If so, what class did you fail and what attributed to you failing? How did you cope with it?

I'm scared and on the verge of failing a class and its my final year so i dont want to drop it.


----------



## DeeperUnderstanding (May 19, 2007)

I've failed plenty of classes.

I just take them again, and pass them the second time, thus replacing the grade.


----------



## visualkeirockstar (Aug 5, 2012)

In high school i failed math class.


----------



## krutq (Feb 18, 2013)

In some business class I failed as much as possible. 3 years with business economy and I failed. And and... I was the only one failing out of 60 students or more.


----------



## komorikun (Jan 11, 2009)

Only one semester when I was 19. I just stopped going to a couple of my classes. I don't remember very well what happened.
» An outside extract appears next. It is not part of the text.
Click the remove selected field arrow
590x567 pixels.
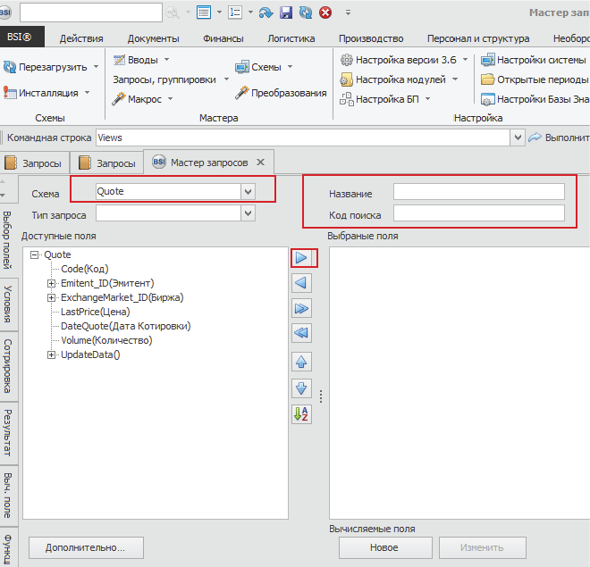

That was 17 years ago, so. Since then, no. I just drop the class if I think my grade won't be an A or a B. So I have quite a few Ws and almost all As or A-s. I also took a few classes pass/no pass, so that I could focus on my other classes. Only have Bs from when I was 18-19 and one year when I was age 28. My education got broke up into pieces because I went abroad for 8 years, came back 1 year, and went abroad again for another 4 years.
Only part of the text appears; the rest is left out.